→ TEXT EXCERPT:
--- BEGIN ---

The aggressive dispute centres on a narrow and contested strip of land between the pair’s bungalows in Poole, Dorset.
It concerns the placement of a party fence put up by Mrs Clark in 2020. Mrs Field claimed her neighbour moved the fence 12ins onto her land when it was installed.
However, this week neighbours of the feuding Dorset pair told the Mail they were relieved a winner had finally been declared in their own war and said they were looking forward to waving Mrs Field goodbye when she is evicted on January 26.
The grandmother, 77, who has defiantly claimed she is ‘not leaving until she dies’, has been served a writ on her £420,000 bungalow by council bailiffs after ignoring a court-imposed deadline to settle a £113,000 legal bill with neighbour Mrs Clark.
The row with Mrs Clark, 64, ended up in the High Court last month where a judge approved her eviction.

--- END ---

→ AVAILABLE DATA:
--- BEGIN ---

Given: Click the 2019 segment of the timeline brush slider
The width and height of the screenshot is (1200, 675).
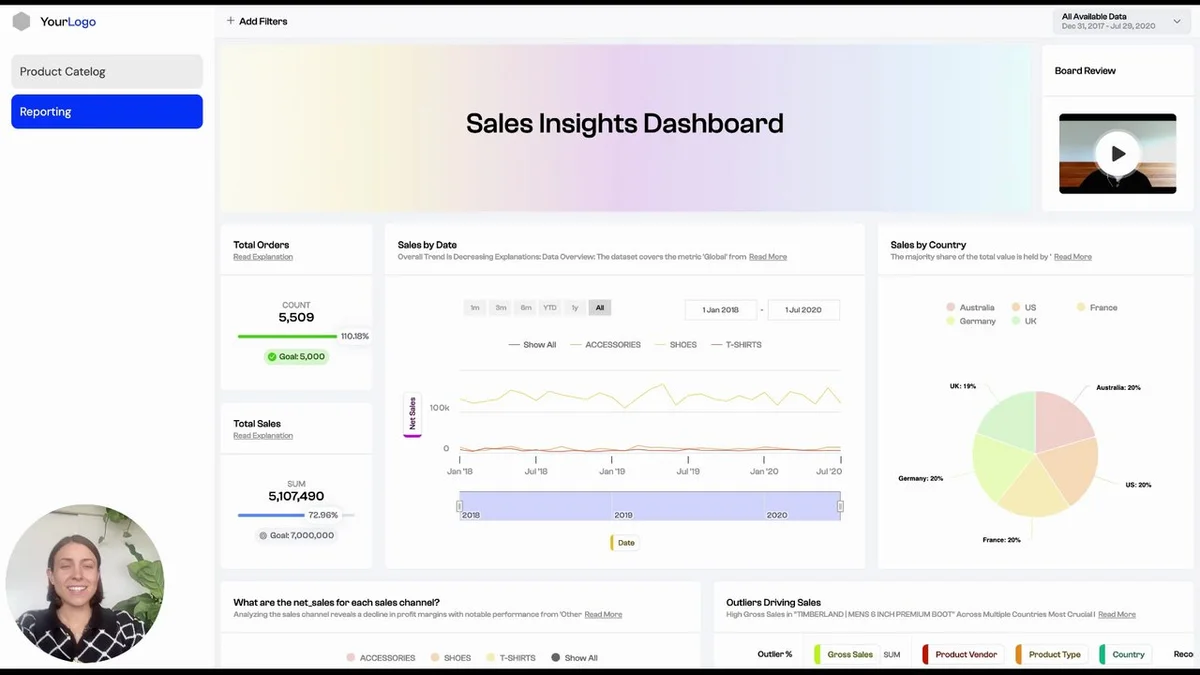Looking at the screenshot, I should coord(623,513).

--- END ---

→ OBJECTIVES:
A: Rewrite the article on the Poole neighbor dispute, starting with "The aggressive dispute" and going on through "on January 26.", with "fence" changed to "wall" each time it occurs.
B: Answer these questions using the article on the Poole neighbor dispute.
(i) In which town and county do the two women live?
(ii) How far onto her land did Mrs Field claim the fence had been moved?
(iii) On what date is Mrs Field due to be evicted?
C: Write the next part of the article on the Poole neighbor dispute, beginning after its last sentence.

→ OUTPUTS BY TASK:
A:
The aggressive dispute centres on a narrow and contested strip of land between the pair’s bungalows in Poole, Dorset.
It concerns the placement of a party wall put up by Mrs Clark in 2020. Mrs Field claimed her neighbour moved the wall 12ins onto her land when it was installed.
However, this week neighbours of the feuding Dorset pair told the Mail they were relieved a winner had finally been declared in their own war and said they were looking forward to waving Mrs Field goodbye when she is evicted on January 26.

B:
(i) Poole, Dorset.
(ii) 12ins.
(iii) January 26.

C:
Court bailiffs subsequently visited Mrs Field at her home on the outskirts of Poole in Dorset to deliver the notice that they will take possession of the property on January 26 .
For just one foot of land, two women have spent five years embroiled in a furious back-garden row
Last week, the High Court declared a winner – pensioner Jenny Field, 77, has been ordered to vacate her property due to not paying over £100,000 in legal fees
Pauline Clark, pictured leaving Bournemouth County Court in September, said she had been ‘living a nightmare’ due to Mrs Field’s actions
When the Mail visited her bungalow this week she defiantly declared: ‘I can promise you I’m going nowhere. The only way I’m leaving my beautiful home is in a box’ – to the despair of her neighbours.
Indeed, the war raging between the two neighbours in the close is on everyone’s minds.
‘It’s absolutely bonkers,’ said one, who lives opposite the feuding pair. ‘They’ve been at it for five years now and we’re all sick of it.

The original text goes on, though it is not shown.